Not every image from a public registry can be trusted. Some are outdated; others may include tools that make exploitation easier. The familiar nginx:latest tag, for example, might not be patched. 

Good habits 

  • Pin image digests rather than using :latest 
  • Scan images in the build pipeline with Trivy or Grype 
  • Host images in a private registry such as Harbor, ECR or GCR 
  • Use signed images and verify them through Sigstore or SLSABlock unverified sources using admission controls 

A short delay for scanning is far cheaper than a cleanup after compromise. 

Issue five: Pod Security Admission (PSA) 

PodSecurityPolicy has been replaced by PSA, which enforces pod security through namespace labels. The three levels are: 

  • Privileged – minimal restrictions 
  • Baseline – blocks risky settings while allowing common configurations 
  • Restricted – enforces best practice for production 

Example configuration 

kubectl label namespace secure-app \ 
  pod-security.kubernetes.io/enforce=restricted \ 
  pod-security.kubernetes.io/audit=baseline \ 
  pod-security.kubernetes.io/warn=baseline 

Start in audit or warn mode, then enforce once you are confident that workloads comply. 

Testing PSA 

apiVersion: v1 
kind: Pod 
metadata: 
  name: insecure-pod 
  namespace: secure-app 
spec: 
  containers: 
    - name: test 
      image: busybox 
      command: ["sleep", "3600"] 
      securityContext: 
        runAsUser: 0 

Kubernetes should reject this pod with: 

“podSecurity: forbidden: running as root is not allowed by the ‘restricted’ policy level.” 

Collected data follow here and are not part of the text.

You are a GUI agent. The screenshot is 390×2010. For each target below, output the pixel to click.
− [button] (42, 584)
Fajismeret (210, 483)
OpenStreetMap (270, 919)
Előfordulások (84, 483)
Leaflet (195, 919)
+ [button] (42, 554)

This is a good sign that the policy is working and you are protected. 

Conclusion 

In most cases, Kubernetes isn’t the problem, it’s the way it’s been set up. Keep your networks private, apply least privilege, scan your images, and turn on Pod Security Admission to stay on top of the basics. Security in Kubernetes is about getting the basics right consistently across cluster namespaces. The details may feel routine, but they make all the difference.